(Saved data entries)

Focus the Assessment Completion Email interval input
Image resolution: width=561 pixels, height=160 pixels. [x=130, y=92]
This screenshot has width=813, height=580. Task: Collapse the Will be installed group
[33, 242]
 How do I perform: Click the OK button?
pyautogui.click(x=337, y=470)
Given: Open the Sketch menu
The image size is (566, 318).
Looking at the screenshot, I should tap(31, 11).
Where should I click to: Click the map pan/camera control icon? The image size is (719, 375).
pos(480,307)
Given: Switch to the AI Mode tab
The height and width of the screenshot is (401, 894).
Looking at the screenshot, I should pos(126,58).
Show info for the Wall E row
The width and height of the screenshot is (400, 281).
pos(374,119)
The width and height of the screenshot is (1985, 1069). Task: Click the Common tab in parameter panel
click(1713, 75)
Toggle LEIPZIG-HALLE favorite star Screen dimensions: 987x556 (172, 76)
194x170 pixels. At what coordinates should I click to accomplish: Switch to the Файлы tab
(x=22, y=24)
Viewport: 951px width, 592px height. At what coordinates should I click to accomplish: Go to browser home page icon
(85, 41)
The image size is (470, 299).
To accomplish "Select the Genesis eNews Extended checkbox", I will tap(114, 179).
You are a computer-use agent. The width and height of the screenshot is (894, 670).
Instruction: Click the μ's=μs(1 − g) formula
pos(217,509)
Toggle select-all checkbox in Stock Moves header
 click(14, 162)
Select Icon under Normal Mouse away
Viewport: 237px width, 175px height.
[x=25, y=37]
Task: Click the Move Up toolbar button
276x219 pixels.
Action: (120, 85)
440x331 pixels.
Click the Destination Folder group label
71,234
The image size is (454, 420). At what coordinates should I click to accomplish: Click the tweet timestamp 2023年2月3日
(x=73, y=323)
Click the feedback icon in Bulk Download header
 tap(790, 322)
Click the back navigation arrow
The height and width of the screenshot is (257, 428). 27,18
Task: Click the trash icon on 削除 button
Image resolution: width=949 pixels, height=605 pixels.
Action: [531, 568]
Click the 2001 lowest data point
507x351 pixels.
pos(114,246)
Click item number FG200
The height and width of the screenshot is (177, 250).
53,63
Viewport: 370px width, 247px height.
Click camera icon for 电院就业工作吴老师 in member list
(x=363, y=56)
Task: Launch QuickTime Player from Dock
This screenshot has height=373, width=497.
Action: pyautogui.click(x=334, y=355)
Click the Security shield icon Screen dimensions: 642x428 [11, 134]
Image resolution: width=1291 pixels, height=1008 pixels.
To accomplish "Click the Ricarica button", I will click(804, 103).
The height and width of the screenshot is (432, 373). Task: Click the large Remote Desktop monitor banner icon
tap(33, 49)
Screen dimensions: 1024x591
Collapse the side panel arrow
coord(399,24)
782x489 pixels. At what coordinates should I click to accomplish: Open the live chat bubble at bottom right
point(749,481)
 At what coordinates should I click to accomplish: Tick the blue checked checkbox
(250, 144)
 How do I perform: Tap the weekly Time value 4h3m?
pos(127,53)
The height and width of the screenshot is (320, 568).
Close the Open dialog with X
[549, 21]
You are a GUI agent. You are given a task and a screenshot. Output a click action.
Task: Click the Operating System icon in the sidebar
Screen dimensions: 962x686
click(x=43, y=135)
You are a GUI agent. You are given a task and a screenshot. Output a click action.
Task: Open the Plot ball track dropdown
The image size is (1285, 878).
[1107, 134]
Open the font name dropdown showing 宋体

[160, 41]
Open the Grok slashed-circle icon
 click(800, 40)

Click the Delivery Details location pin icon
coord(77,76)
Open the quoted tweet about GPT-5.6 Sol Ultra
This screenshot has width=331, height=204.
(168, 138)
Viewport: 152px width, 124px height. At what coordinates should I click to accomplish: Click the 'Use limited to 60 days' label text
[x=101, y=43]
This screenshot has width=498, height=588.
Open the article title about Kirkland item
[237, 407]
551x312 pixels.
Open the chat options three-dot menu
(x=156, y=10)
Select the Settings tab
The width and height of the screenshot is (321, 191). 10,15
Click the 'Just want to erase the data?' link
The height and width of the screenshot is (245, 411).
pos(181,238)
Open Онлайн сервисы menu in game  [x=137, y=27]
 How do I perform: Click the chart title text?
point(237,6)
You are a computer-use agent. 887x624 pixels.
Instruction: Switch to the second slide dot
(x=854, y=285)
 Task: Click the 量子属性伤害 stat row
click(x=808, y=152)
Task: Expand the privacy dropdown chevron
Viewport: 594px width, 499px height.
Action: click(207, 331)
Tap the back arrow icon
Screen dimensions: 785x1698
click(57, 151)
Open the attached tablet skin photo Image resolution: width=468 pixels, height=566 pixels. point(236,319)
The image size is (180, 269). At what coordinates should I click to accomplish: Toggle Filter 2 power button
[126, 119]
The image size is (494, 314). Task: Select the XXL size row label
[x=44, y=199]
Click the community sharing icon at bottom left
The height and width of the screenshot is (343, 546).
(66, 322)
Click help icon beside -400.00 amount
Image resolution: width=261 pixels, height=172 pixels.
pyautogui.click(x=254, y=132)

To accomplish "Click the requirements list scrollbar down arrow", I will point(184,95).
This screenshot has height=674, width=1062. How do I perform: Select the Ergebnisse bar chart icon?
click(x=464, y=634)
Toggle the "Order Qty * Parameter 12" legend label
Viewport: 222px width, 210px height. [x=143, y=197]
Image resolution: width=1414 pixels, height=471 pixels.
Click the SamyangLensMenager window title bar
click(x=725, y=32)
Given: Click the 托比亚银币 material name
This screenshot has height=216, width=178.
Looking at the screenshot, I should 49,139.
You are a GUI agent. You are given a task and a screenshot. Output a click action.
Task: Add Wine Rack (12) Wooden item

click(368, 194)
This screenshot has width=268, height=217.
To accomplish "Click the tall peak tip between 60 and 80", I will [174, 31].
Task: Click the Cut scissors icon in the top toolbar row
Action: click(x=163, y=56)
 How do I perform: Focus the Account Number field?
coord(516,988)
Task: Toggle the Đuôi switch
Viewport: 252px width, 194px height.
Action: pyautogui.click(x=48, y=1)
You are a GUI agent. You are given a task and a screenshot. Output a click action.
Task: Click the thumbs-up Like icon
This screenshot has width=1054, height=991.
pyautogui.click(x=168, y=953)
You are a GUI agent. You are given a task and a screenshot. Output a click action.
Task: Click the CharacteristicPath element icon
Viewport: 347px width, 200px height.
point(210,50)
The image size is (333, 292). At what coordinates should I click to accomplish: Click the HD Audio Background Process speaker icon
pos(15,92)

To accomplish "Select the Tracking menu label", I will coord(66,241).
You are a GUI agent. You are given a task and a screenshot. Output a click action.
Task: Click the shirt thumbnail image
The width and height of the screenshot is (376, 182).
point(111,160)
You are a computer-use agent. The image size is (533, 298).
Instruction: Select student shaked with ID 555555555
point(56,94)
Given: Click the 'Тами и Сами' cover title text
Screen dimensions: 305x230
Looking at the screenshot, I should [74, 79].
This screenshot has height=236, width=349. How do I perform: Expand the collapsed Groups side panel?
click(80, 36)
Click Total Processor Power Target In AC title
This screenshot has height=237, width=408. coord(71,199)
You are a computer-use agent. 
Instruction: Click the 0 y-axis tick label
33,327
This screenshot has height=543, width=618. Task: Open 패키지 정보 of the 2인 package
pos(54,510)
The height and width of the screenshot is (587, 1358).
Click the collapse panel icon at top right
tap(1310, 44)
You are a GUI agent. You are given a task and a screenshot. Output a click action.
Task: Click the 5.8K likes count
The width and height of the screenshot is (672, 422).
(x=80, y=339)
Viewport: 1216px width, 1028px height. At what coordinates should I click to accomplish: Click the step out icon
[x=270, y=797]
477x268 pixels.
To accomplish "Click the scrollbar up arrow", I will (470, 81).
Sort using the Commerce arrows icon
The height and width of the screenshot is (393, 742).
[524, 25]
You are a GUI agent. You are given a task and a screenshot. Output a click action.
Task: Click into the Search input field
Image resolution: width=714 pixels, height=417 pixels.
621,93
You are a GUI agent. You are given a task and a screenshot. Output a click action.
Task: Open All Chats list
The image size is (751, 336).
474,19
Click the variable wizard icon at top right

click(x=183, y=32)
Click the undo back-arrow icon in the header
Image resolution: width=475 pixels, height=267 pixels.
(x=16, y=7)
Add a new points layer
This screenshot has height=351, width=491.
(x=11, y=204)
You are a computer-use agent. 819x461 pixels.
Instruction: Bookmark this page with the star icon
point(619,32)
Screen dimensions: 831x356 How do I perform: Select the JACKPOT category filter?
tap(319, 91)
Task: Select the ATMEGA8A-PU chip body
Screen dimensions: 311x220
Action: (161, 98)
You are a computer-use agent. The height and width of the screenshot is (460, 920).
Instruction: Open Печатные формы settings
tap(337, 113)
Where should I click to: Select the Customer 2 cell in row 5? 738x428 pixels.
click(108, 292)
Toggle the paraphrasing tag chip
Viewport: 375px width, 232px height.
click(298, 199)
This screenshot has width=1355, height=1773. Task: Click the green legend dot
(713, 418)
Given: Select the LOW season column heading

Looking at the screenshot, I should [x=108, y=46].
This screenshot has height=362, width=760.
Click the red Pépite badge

#### Problem requirements
Repeat exactly the lines from the one containing "This screenshot has height=362, width=760." through the last line of the records above, both included, and nothing else.

#### Response area
This screenshot has height=362, width=760.
Click the red Pépite badge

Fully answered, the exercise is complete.